Power stations in the southern USA are typically left uncovered to deal with extreme heat. This complicates things when we get an unprecedented winter storm, ‘the worst in history’. Drivers, unused to ice, caused terrible multi-vehicle accidents. Ambulances could not get to emergencies. Helicopters were sparse. Patients remain at risk, without power. Many cannot call for help because they have lost internet and chargers. Few pipes were lagged. Treatment plants backed up, poisoning the mains supply. Foul water everywhere, inside and out. In Austin, hospitals had to get water delivered by fire engine, churches were distributing bottled water and our local supermarket, faced with a power cut which shut down the cash registers, simply gave the food away and closed the store. Everyone ran out of milk. And single malts. Other shops, unable to refrigerate stock, presented customers with glorious bunches of flowers. Mattress stores opened their premises to anyone needing shelter. Millions lost water and were driven out of their homes by burst pipes. Elderly people and children were killed in fires or simply died of hypothermia in their beds. In other words, not only were individuals completely unprepared for this disaster, every energy and water plant in the state seems to have let us down. Thankfully, in contrast to Ted Cruz’s unseemly writhing when caught sloping off to Mexico, most of our public servants accept responsibility, promising serious improvements.

Stephen King’s insensitive triumphalism (‘Hey Texas! Keep voting for officials who don’t believe in climate change!’) failed to note that the privileged people he was mocking were not actually those suffering the worst. Already dying in the greatest numbers from heart disease, diabetes and, of course, Covid-19, the poor communities are experiencing one blow after another, unable to pay for repairs to homes still deep in icy water, with dangerous icicles forming inside buildings and disease spreading. In my monthly Zoom with my doctor, I was surprised to find her swathed in flannel shirts in what appeared to be someone’s spare bedroom.

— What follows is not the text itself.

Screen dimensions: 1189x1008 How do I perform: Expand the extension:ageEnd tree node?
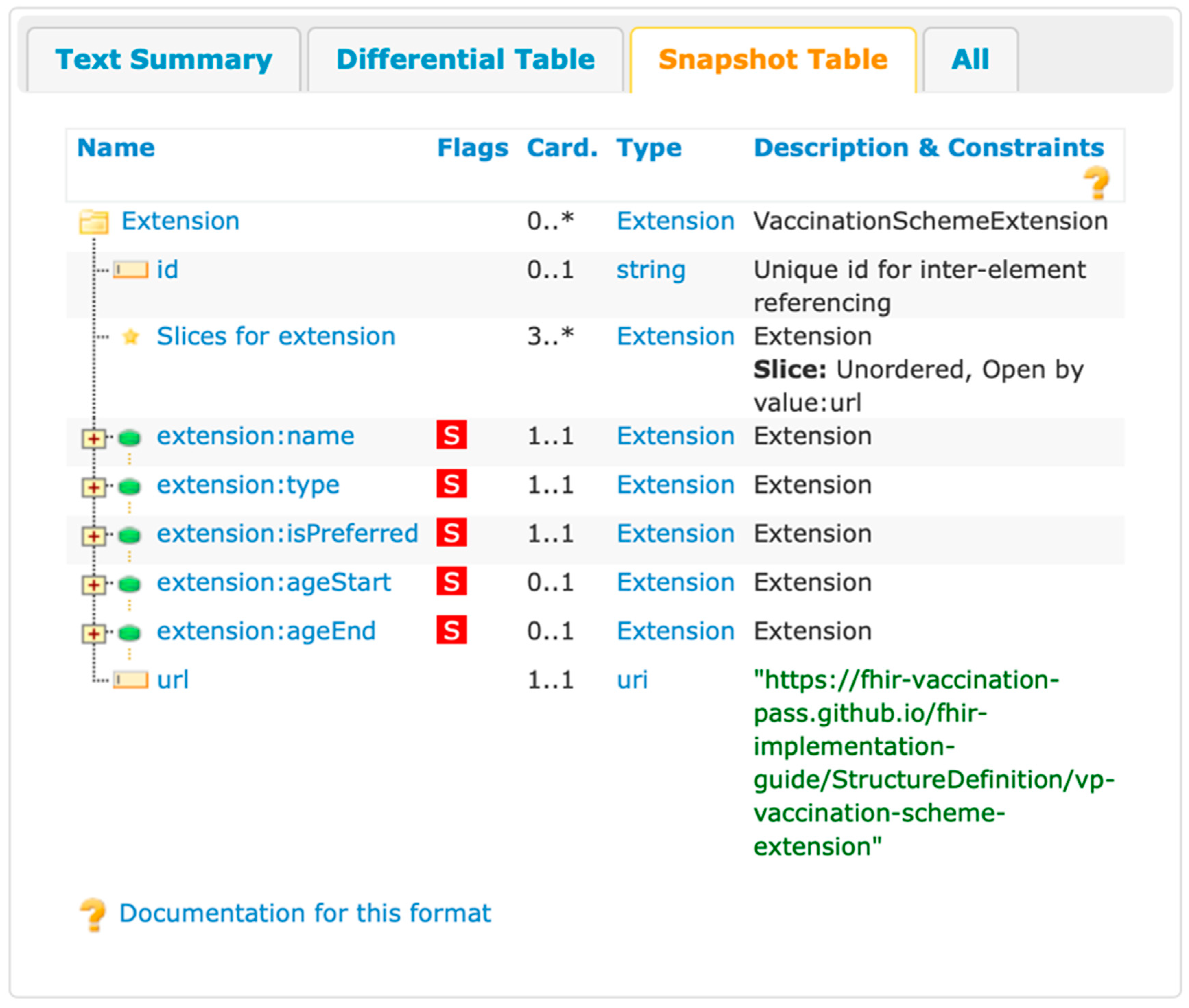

In common with so many, she had woken up to water pouring directly on to her head. Unable to book a plumber for a month if at all, while living without suitable clothing, mostly unvaccinated, in homes without any amenities, people are told there isn’t a pint of milk in the county, and water is equally impossible to buy. Texans are increasingly dependent on charities and federal aid. This can be humiliating for people who are so particularly proud of their independence.

In the 1960s, during my early days of writing science fiction, most sci-fi films and novels were all about disaster and human folly. J.G. Ballard destroyed the world with water, fire and crystal, Brian Aldiss did tropical heat and barrenness (I think his Greybeardsubtler than and superior to The Children of Men) and I did universal starvation, the breakdown of democracy and a coming ice age. In the tradition of H.G. Wells we used disasters to explore moral ideas, human nature and to warn the world what happens ‘if this goes on’. Looking at the headlines, I wonder if, instead of warning the world of disaster, we should have kept quiet. Did we perhaps create all this?

General Sheridan made his remark about Hell after a summer two-day dash across Texas to Galveston to board his ship bound for an urgent conference in New Orleans. Today, friends sent us photographs of the beach at their home near Galveston. It was covered in dead fish. They had frozen to death in the sea. As a local meme had it today: ‘If 2020 was Hell, then 2021 was definitely the year Hell froze over.’